One thing about being on foot is that you can actually stop and read the signs. The silver metal marker was partly obscured by the new blossoms, but I was gratified to discover that this part of the block was home to the oldest continuously used church site in the County. Behind the sign was an a burying ground with old worn stones.
When they laid the cornerstone of the Methodist Church in 1855, Glebe Road was unpaved and canopied by trees. I would have been in mud up to my knees then, and the lane was barely wide enough to permit passage of two horse-drawn carriages.
Rude or not, Glebe was the main travel way between Alexandria and the Chain Bridge across the Potomac. I was heading toward the office towers that overshadow Ball’s Cross Roads, or Ballston as we call it now, and could see why this was a strategic location.
The church building was completed in 1860, only a year before the Yankee army crossed the river and occupied Northern Virginia.
It was not good timing, and a cautionary tale about being occupied by an invading army. After the rout at Manassas, the Federal troops fell all the way back to this place, and occupied the church as a hospital and stable. There were 50,000 troops camped nearby, and the eventually the structure was dismantled to provide firewood and tent floors.
There are probably Union dead in the churchyard, but you can understand why the markers are long gone. It took a quarter century for the Congress to consider a bill for recovery of damages, conditioned on the loyalty of the parishioners at the time.
The rain dripped down from the umbrella and I looked over the low brick wall. The sign indicated that Sue Landon Vaughan was laid to rest in the little churchyard, and invited my attention to the weathered ivory-stone just inside the gate.
During the war, Sue had been a Rebel spy, infiltrating Union lines under the pretense of providing for the spiritual needs of the troops and keeping notes on the military formations she encountered. She also smuggled medical goods to besieged Vicksburg before the fall of the city, and could have encountered my Great-great Uncle Patrick or Great-great Grandfather James, who were both in the area, though wearing different colored uniforms.
After the peace, Sue is credited (by some) with originating the observance of Memorial Day, when she began the custom of decorating the graves of Civil War soldiers, Yankee and Confederate, while living in Jackson, Mississippi. Others say she was a fraud, which is the way of all history. Particularly today, when there is talk of “contextualizing” the Washington Monument, and perhaps the city itself.
Sue died in the District in 1911, but was buried here, alongside her sister Sally, right about the time the Congress allocated $3,400 to the congregation for the war time destruction of the original church.
Tough times, I thought. Hard to believe the War was right here, an occupying army encamped all around. I resumed my own soggy march south toward the Crossroads and the office as the rain increased in intensity. If I had known it was going to get this bad, I would have waited for the bus, and trusted in the unknown.
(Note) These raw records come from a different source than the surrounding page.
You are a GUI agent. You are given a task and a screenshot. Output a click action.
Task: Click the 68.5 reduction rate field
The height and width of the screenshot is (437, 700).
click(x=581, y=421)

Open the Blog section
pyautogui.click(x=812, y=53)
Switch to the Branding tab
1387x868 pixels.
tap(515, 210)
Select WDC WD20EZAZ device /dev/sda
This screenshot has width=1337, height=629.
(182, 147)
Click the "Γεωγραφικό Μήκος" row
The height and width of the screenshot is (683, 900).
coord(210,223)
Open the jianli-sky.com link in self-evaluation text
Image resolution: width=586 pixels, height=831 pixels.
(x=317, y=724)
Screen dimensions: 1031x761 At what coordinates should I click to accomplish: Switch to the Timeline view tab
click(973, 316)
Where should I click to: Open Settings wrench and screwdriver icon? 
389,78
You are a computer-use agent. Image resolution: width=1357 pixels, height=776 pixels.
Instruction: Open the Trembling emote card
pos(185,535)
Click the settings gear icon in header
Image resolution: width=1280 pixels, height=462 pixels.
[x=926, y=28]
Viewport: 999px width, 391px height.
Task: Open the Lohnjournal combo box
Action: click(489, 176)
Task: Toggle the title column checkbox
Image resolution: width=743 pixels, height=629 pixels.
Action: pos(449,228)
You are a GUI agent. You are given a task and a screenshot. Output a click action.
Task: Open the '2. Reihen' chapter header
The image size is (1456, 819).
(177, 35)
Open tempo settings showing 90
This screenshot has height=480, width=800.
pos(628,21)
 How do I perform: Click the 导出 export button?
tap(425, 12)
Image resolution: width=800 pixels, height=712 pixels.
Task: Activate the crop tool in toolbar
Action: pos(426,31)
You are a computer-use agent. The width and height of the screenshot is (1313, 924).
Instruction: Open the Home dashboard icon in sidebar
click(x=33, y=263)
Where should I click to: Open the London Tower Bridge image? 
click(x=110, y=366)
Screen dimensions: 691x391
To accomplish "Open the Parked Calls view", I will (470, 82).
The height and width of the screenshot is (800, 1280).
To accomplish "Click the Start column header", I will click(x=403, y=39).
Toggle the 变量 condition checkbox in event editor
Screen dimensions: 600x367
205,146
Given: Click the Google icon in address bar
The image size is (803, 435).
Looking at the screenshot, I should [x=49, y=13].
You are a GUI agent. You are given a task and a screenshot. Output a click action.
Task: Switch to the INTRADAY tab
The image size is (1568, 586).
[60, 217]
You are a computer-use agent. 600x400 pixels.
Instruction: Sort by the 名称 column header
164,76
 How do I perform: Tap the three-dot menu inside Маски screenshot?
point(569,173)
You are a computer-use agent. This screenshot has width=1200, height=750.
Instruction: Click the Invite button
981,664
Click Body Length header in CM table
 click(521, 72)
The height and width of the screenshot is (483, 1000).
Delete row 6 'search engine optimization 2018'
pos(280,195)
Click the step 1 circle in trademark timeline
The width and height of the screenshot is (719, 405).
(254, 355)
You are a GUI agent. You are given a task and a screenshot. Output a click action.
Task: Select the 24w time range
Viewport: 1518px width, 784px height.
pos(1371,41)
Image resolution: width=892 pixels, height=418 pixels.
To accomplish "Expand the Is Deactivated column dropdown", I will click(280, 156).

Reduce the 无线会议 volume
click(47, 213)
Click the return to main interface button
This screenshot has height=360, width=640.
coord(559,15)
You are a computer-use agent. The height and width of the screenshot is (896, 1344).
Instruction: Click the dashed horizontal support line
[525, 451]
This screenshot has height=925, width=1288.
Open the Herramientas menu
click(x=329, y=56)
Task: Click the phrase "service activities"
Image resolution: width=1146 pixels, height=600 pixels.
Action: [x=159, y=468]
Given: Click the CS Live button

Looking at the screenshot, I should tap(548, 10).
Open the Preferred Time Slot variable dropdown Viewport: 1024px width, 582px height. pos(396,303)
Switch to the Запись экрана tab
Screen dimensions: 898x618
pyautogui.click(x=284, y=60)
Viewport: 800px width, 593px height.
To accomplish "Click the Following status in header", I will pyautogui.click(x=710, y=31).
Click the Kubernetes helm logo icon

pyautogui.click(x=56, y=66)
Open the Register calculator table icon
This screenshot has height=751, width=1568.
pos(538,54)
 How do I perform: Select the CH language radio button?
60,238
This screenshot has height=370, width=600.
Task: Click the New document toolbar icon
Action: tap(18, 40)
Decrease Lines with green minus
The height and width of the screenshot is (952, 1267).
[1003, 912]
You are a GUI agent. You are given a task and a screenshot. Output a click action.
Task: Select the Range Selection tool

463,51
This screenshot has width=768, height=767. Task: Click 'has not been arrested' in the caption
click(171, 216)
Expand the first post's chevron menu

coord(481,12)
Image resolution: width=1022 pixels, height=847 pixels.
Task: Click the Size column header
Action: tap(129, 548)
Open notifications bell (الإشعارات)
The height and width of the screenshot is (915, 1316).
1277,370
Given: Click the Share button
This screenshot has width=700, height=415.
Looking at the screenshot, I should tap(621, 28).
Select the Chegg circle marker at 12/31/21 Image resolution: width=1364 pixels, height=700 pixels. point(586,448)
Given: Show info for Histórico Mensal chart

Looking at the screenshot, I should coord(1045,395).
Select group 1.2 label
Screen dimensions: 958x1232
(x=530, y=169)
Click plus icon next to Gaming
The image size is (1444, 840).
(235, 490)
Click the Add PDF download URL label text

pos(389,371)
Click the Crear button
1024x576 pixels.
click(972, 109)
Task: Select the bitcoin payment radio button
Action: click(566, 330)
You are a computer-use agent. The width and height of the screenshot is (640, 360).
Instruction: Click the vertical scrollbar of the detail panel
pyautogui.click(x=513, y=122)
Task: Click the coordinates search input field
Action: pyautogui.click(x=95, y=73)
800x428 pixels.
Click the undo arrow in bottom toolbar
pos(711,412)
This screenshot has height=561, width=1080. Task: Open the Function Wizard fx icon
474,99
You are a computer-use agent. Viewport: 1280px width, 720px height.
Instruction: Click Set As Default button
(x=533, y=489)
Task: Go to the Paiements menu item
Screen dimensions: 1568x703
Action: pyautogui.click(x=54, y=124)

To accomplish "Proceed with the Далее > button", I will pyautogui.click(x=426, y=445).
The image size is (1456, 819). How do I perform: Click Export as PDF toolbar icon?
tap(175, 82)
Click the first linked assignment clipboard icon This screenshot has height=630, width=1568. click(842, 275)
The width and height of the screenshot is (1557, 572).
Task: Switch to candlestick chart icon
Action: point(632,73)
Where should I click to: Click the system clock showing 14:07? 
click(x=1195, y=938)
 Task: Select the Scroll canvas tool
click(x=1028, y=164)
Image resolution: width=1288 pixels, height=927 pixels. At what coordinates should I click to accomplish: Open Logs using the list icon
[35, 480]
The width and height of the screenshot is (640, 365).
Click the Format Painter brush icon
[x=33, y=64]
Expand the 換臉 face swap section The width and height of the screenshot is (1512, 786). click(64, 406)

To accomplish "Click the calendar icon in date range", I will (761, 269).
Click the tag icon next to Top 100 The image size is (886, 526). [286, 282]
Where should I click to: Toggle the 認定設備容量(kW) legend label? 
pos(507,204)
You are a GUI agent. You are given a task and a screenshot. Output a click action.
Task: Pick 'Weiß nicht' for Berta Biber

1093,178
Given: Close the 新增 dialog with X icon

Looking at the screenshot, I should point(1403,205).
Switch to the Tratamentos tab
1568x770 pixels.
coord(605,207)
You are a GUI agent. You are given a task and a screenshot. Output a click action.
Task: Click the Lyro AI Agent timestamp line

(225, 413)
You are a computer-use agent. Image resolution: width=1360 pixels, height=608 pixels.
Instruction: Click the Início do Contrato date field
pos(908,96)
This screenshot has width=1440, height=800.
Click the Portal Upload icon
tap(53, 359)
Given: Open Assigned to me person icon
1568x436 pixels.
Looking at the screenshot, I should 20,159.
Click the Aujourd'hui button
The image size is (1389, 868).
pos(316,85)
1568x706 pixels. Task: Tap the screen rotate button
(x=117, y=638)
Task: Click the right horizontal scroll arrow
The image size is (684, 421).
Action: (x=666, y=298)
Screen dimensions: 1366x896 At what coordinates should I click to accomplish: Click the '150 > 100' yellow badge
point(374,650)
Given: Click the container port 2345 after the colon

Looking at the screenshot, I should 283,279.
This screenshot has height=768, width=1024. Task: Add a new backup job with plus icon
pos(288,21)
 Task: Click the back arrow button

It is hard to do that, though. When I finally arrived at the building, and later sitting soaked at my desk, I turned on the radio and heard the news about the jobs. I was mostly dry by lunch, which was a good thing, but turned sour as the first reports came about what happened in Binghampton.
There was no explanation for the atrocity committed by Mr. Jiverly Wong against the Russians, Kurds, Chinese, Arabs, Laotians and others gathered in Binghampton.
Figure the odds of something like that, I thought. All those places to come from, all tangled up in a common nightmare.
The bandits from the tire store called, late in the working day, adding some necessary charges. I caught a ride with a generous co-worker to get the Hubrismobile. The enterprise wound up costing about three times what I had budgeted.
Somehow, I didn’t feel like walking.